Meet Tess Casher — author, advocate, and Mount Allison’s 56th Rhodes Scholar

Honours English student heading to University of Oxford next fall to pursue Master’s
By: Laura Dillman Ripley 

Tess Casher has been awarded a 2023 Rhodes Scholarship from the University of Oxford — the 56th Allisonian to receive this honour.

“It still feels surreal, even though I found out in November,” Casher says. “I’m incredibly grateful to Mount Allison University and the English department for creating a dynamic supportive environment that enabled me to develop my passions and scholarship.”

The daughter of international school teachers, Casher grew up in Doha, Qatar and now calls Whitehorse, Yukon home.

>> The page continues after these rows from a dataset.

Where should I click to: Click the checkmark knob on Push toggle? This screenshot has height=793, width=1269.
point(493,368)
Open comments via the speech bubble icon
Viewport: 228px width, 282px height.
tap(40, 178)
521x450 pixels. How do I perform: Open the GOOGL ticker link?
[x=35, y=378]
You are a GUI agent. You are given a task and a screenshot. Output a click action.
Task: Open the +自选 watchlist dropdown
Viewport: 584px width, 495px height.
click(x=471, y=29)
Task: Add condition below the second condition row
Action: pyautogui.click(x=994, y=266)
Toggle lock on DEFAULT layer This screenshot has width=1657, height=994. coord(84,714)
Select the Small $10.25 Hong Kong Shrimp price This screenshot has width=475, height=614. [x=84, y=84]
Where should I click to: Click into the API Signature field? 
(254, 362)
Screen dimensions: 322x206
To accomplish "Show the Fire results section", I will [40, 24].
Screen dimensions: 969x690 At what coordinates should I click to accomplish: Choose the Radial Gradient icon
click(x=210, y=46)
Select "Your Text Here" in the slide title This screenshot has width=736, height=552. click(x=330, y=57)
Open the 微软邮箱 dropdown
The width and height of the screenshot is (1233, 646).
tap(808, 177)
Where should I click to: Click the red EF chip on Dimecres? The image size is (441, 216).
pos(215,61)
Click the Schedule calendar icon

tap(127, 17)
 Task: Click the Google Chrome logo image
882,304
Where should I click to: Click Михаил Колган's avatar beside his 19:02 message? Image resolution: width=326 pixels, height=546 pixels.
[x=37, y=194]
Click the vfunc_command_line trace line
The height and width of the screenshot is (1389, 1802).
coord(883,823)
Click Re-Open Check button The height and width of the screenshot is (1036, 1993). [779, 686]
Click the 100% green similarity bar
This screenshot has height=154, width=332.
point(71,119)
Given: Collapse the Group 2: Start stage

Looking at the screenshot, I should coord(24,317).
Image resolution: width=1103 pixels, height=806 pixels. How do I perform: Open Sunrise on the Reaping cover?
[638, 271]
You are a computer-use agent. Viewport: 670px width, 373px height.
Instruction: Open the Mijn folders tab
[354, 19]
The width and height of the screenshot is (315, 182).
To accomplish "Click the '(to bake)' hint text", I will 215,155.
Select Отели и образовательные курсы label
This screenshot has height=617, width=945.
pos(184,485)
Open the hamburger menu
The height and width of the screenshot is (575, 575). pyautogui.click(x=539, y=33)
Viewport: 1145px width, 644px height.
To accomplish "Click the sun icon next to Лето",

Her list of accomplishments is long, including serving as co-President of the local World University Service of Canada (WUSC) chapter and helping to secure additional funding for a female Afghan student to attend Mount Allison. Casher worked as an intern with the WUSC national program in Summer 2022. She has also worked with the Supreme Court of Yukon, written for the What’s Up Yukon magazine, and climbed Denali, the highest peak in North America.

Through Mount Allison’s Reisman Internship program, Casher developed and wrote a middle-grade novel, Impedi(me)nts on Ice, which focuses on stuttering — a condition she has lived with and embraced her entire life. The book builds on the work in speech-impediment advocacy she formally began in 2018 when she delivered the TEDx talk ‘The Art of Stuttering.’ The book will be available on Amazon in June 2023.

“I wanted to aid other youth impacted by their speech,” says Casher.

Impedi(me)nts on Ice fosters representation of the stuttering experience and informs fluent speakers how they can compassionately communicate with someone who stutters.”

Casher says throughout her education she received support and encouragement from many, including at Mount Allison.

“Nobody ever told me the words, ‘Tess you can’t do something because you have a stutter.’ I wanted to share this encouragement with others who might not receive the same level of support,” says Casher.

An honours English student with a minor in religious studies, Casher holds many academic awards, including the Bell Scholarship, one of Mount Allison’s most prestigious entrance awards; the McKiel Scholarship for highest level of academic achievement in English; and the Ebutt Trust Scholarship, recognizing excellent performance in religious studies.

Casher has also worked to support her fellow students, both academically and in extracurricular activities. She has worked as a tutor and intern for the University’s Writing Resource Centre, a departmental teaching assistant, and volunteered as president of the English Society and editor-in-chief and president of the Atlantic Journal of International Studies.

Valued at more than $100,000, the Rhodes Scholarship is one of the oldest and most prestigious in the world, covering the cost of postgraduate studies at the University of Oxford in the U.K. With 56 scholars to date, Mount Allison has one of the best records, per capita, in Canada for the esteemed award.

Casher plans to obtain a MSt in English Literature with a focus on the Victorian era, beginning an academic career that explores literature’s influence on readers’ engagement with global challenges.